We pointed to VCRs as a start-up industry in the 1980s. By the mid-1990s it
was a mature industry, with high market penetration, considerable price
competition, low profit margins, and slowing sales. By the late 1990s, VCR sales
were giving way to DVD players, which were in their own start-up phase. Within 10
years, DVD players had entered a maturity stage, with standardization, price
competition, and considerable market penetration.
Relative Decline In this stage, the industry might grow at less than the rate
of the overall economy, or it might even shrink. This could be due to obsolescence
of the product, competition from new low-cost suppliers, or competition from new
products, as illustrated by the steady displacement of VCRs by DVD players.
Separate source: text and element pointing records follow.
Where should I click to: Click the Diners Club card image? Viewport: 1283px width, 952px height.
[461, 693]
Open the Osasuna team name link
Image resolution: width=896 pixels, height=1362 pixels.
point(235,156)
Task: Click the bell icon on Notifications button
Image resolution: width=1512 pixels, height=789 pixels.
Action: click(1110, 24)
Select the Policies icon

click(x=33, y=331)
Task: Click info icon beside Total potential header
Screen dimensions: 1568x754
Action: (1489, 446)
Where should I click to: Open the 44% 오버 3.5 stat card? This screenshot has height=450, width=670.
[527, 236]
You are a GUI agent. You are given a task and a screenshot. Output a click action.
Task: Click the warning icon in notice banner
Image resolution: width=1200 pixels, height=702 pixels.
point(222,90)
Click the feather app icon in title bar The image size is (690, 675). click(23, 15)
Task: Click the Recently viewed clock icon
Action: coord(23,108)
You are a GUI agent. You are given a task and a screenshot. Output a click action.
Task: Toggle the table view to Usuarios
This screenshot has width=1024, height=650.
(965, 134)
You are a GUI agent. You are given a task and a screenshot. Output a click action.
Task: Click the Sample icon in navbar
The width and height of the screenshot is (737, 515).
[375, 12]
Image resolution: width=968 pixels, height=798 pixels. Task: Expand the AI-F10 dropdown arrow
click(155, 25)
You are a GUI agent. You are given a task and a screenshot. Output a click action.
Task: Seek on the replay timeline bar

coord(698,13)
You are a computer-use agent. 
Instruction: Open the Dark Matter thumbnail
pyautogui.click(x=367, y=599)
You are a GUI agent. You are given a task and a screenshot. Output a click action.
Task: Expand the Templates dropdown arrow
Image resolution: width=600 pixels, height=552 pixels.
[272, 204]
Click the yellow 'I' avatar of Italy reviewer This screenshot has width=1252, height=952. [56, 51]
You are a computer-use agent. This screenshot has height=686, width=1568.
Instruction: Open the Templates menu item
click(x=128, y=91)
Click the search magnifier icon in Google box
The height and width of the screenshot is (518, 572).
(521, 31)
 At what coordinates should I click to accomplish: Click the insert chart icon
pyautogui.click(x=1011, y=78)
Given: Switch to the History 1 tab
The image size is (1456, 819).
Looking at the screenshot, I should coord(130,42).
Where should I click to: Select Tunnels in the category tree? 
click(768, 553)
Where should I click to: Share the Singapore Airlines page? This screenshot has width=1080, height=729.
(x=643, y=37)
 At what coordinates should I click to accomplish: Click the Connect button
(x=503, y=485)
Industry Structure and Performance The maturation of an industry


involves regular changes in the firms competitive environment. As a final topic, we
examine the relationship among industry structure, competitive strategy, and
profitability. Michael Porter has highlighted these five determinants of competition:
threat of entry from new competitors, rivalry between existing competitors, price
pressure from substitute products, bargaining power of buyers, and bargaining
power of suppliers.

Threat of Entry New entrants to an industry put pressure on price and


profits. Even if a firm has not yet entered an industry, the potential for it to do so
places pressure on prices, because high prices and profit margins will encourage
entry by new competitors. Therefore, barriers to entry can be a key determinant of
industry profitability. Barriers can take many forms. For example, existing firms may
already have secure distribution channels for their products based on long-standing
relationships with customers or suppliers that would be costly for a new entrant to
duplicate. Brand loyalty also makes it difficult for new entrants to penetrate a
market and gives firms more pricing discretion. Proprietary knowledge or patent
protection also may give firms advantages in serving a market. Finally, an existing
firms experience in a market may give it cost advantages due to the learning that
takes place over time.
Rivalry between Existing Competitors When there are several
competitors in an industry, there will generally be more price competition and lower
profit margins as competitors seek to expand their share of the market. Slow
industry growth contributes to this competition, because expansion must come at
the expense of a rivals market share. High fixed costs also create pressure to
reduce prices, because fixed costs put greater pressure on firms to operate near full
capacity. Industries producing relatively homogeneous goods are also subject to
considerable price pressure, because firms cannot compete on the basis of product
differentiation.
Pressure from Substitute Products Substitute products means that the
industry faces competition from firms in related industries. For example, sugar
producers compete with corn syrup producers. Wool producers compete with
synthetic fiber producers. The availability of substitutes limits the prices that can be
charged to customers.
Bargaining Power of Buyers If a buyer purchases a large fraction of an
industrys output, it will have considerable bargaining power and can demand price
concessions. For example, auto producers can put pressure on suppliers of auto
parts. This reduces the profitability of the auto parts industry.
Bargaining Power of Suppliers If a supplier of a key input has
monopolistic control over the product, it can demand higher prices for the good and
squeeze profits out of the industry. One special case of this issue pertains to
organized labor as a supplier of a key input to the production process. Labor unions
engage in collective bargaining to increase the wages paid to workers. When the
labor market is highly unionized, a significant share of the potential profits in the
industry can be captured by the workforce.
The key factor determining the bargaining power of suppliers is the
availability of substitute products. If substitutes are available, the supplier has little
clout and cannot extract higher prices.